The Polish former leader and now president of the centre-right bloc of in the EU, Donald Tusk, said Macron's win meant "more Europe in Europe. And less Russia", alluding to Le Pen's close Russia ties.

Macron's win was much smaller than the last time he saw off Le Pen — with 66 percent of the vote in 2017 — and turnout was 2 percent lower, in a sign of French fatigue with both candidates.

The incumbent liberal had tacked to the right in his campaign, for instance by declaring a war on what he called Islamic separatism, while Le Pen had tried to sound less radical, dropping talk on leaving the EU or the euro.

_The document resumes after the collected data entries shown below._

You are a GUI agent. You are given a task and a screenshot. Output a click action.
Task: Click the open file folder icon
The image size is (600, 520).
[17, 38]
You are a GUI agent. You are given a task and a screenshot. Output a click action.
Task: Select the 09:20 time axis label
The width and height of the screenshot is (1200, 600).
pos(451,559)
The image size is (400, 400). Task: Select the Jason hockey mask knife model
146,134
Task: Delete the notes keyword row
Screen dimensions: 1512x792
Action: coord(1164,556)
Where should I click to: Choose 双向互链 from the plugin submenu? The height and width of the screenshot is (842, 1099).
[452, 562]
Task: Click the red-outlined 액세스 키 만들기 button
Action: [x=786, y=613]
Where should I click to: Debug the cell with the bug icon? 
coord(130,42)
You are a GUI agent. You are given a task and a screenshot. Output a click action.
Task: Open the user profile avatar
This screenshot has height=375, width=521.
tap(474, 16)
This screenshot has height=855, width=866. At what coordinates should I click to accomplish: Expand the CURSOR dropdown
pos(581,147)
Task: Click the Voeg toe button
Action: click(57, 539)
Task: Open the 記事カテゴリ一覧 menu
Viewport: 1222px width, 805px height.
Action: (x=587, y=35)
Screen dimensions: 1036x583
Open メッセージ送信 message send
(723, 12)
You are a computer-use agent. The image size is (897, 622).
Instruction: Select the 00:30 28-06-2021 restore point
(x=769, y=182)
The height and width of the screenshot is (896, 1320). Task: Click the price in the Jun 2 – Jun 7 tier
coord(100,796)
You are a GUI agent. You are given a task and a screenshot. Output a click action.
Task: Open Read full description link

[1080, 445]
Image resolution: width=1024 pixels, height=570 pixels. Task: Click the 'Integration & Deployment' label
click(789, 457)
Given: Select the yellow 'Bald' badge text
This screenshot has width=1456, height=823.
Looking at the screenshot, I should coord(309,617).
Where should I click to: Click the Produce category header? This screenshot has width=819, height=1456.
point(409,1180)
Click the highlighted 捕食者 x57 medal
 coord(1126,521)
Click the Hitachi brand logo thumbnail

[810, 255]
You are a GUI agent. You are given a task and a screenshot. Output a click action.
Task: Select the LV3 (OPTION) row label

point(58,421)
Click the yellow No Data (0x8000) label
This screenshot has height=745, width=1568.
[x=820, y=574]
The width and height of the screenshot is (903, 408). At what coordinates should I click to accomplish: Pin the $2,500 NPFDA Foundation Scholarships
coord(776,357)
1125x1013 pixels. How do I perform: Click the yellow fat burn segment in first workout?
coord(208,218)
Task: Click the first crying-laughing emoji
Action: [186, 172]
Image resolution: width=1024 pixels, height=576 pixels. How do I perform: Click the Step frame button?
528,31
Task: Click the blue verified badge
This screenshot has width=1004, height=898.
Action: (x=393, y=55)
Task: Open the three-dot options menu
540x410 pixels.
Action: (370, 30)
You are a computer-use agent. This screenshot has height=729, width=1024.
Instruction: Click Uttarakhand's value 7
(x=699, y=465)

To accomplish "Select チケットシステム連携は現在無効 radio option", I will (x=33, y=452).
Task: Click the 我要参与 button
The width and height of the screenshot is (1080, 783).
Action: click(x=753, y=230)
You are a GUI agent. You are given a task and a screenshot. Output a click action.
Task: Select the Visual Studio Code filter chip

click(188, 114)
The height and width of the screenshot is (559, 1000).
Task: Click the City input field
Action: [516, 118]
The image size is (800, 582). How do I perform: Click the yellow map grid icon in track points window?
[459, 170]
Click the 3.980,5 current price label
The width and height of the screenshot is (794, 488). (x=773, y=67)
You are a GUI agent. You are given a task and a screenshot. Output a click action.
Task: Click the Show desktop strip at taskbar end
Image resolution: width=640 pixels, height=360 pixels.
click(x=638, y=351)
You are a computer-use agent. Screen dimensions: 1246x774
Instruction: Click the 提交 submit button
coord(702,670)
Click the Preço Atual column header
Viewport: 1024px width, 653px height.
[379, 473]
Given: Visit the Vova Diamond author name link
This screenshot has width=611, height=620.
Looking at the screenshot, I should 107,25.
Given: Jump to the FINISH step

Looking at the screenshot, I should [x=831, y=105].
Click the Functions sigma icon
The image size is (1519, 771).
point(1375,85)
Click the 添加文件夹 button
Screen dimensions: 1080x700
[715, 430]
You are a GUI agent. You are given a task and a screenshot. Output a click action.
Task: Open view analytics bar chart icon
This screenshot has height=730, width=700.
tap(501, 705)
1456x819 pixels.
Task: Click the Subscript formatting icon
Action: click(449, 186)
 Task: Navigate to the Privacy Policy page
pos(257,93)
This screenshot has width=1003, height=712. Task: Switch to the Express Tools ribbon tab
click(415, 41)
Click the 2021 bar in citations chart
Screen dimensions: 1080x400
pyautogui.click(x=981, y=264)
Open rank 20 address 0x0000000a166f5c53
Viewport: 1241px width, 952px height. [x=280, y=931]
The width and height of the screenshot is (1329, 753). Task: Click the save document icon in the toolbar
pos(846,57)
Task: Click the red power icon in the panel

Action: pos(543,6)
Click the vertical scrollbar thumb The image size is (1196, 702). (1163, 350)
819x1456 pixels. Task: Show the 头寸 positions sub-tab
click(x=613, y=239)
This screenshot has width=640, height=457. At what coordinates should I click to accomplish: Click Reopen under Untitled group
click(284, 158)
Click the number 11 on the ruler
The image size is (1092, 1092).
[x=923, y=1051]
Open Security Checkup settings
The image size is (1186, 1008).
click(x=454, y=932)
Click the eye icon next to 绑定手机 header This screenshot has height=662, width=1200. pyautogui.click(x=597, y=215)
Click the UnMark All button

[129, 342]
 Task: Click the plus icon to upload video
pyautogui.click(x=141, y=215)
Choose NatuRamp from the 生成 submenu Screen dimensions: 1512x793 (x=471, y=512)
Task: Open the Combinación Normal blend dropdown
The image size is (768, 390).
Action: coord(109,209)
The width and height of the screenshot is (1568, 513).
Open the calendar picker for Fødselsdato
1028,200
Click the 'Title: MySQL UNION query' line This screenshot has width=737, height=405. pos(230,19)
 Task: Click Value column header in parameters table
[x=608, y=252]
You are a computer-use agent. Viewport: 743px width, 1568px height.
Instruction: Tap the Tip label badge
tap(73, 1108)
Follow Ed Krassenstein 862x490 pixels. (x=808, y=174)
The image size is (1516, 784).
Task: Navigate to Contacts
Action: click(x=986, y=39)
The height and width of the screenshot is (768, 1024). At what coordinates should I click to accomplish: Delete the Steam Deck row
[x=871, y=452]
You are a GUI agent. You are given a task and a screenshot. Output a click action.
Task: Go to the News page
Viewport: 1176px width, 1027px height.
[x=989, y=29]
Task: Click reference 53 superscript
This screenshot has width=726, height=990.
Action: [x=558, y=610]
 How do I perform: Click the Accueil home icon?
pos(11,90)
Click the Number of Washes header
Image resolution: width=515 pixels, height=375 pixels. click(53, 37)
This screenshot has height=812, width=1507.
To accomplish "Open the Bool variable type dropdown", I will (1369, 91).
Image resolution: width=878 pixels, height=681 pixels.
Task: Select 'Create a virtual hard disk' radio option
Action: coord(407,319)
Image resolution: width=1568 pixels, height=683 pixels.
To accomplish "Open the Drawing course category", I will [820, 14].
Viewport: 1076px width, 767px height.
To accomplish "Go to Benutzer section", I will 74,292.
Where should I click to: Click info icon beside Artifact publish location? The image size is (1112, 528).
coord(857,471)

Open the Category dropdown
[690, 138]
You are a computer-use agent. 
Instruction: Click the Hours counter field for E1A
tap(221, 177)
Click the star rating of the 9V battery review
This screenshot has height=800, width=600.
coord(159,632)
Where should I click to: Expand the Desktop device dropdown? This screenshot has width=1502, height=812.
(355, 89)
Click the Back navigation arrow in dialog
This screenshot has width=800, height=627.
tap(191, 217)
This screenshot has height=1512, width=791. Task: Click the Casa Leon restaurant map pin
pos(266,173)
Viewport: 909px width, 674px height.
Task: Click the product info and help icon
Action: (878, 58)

But for all her softer rhetoric, the French left-wing and Green candidates also welcomed Macron's election Sunday.

Le Pen's defeat was "good news for the unity of our people," left-wing politician Jean-Luc Mélenchon said. "We avoided the worst, but the country is more divided than ever," Green former candidate Yannick Jadot said.

And this divisions might yet be laid bare in parliamentary elections in June, with Macron's own camp, as well as the far right, predicting a tough fight for Macron to keep his ruling majority among MPs.

"We will not spoil the victory ... but (Le Pen's) National Rally has its highest score ever," Macron's health minister Olivier Veran told French TV.

"The French showed this evening a desire for a strong counterweight against Emmanuel Macron, for an opposition that will continue to defend and protect them," Le Pen said while conceding defeat, Reuters reports.

And Eric Zemmour, a far-right TV pundit who had also run for president, called on "the national bloc to unite and gather together" ahead of the June vote.